STATED GOAL: The sermon transcript names several Old Testament figures on whom the Spirit of the Lord might fall. List each of them.

SOURCE:
12-6-81    8:15 a.m.

 

 

And welcome once again to the great throngs of you who are listening to this hour on radio.  This is the First Baptist Church in Dallas.  This is the pastor of the church bringing the message entitled The Moving of the Spirit, The Presence of the Holy Spirit of God.  It is one in a series on pneumatology; the “Great Doctrines of the Bible,” and this one on the Spirit of God.  In the thirteenth chapter of Judges, the last verse, the last two verses, the wife of Manoah was visited by an angel from heaven:

 

 

 

And the woman bare a son, and called his name Samson:

 

and the child grew, and the Lord blessed him. 

 

And the Spirit of the Lord began to move him at times in the camp of Dan.

 

[Judges 13:24-25]

 

 

 

“The Spirit of the Lord began to move him at times in the camp of Dan” [Judges 13:25], at times; and that gave rise to the beginning of the message, The Moving of the Spirit of God.  In the Old Testament, the Spirit of the Lord, like the striking of the fire of lightning, would fall upon this one, or this one, or this one.  We knew not when, did not know where it would fall upon a Samson, or upon a Samuel, or upon a Saul, or upon an Isaiah; just here and there and yon.  But there was a great prophecy by Joel, in Joel 2:28-29 there is another and more glorious day coming:  “It shall come to pass, that I will pour out My Spirit,” not upon just a Samson or a Samuel or a Saul:

 

 

 

I will pour out My Spirit upon all flesh; and your sons and your daughters shall prophesy, [propheteuō], speak out, and up, and for God, your old men shall dream dreams, and your young men shall see visions:  And upon My servants and upon My handmaids in those days will I pour out My Spirit.

SUPPLIED MATERIAL:
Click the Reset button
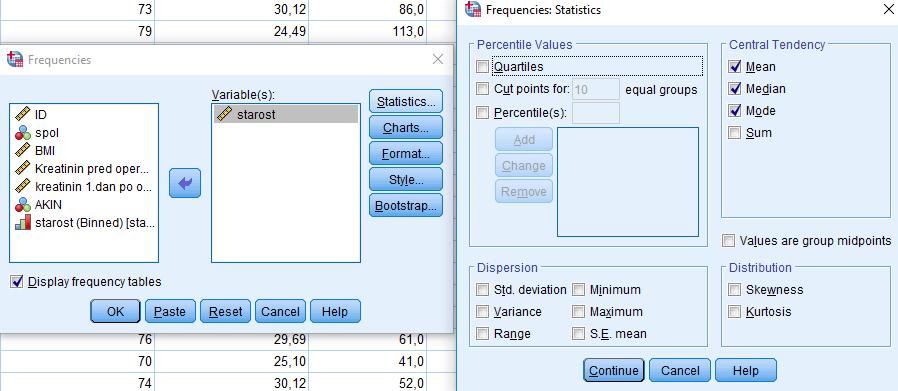 [225, 311]

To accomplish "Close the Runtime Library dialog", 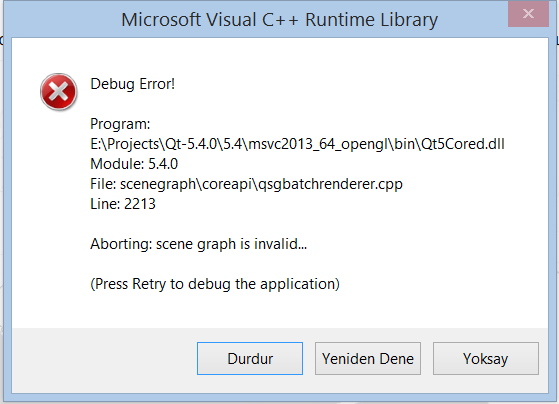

TASK ANSWER: Samson, Samuel, Saul, Isaiah